---- Supplied information

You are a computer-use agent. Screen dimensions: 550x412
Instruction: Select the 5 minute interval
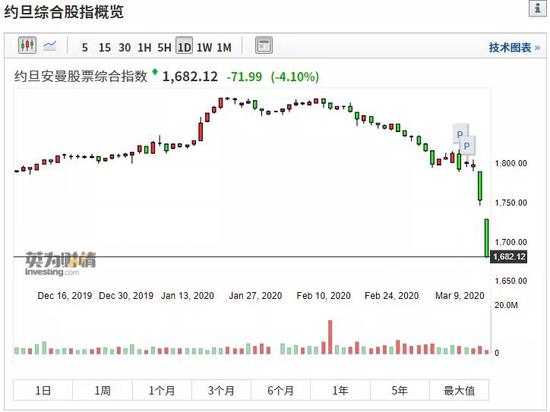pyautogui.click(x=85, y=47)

--------
---- Supplied information

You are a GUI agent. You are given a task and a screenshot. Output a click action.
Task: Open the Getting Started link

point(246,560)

--------

Activity: Where a line above holds the string "agent", show that line.

Response to the exercise:
You are a computer-use agent. Screen dimensions: 550x412
You are a GUI agent. You are given a task and a screenshot. Output a click action.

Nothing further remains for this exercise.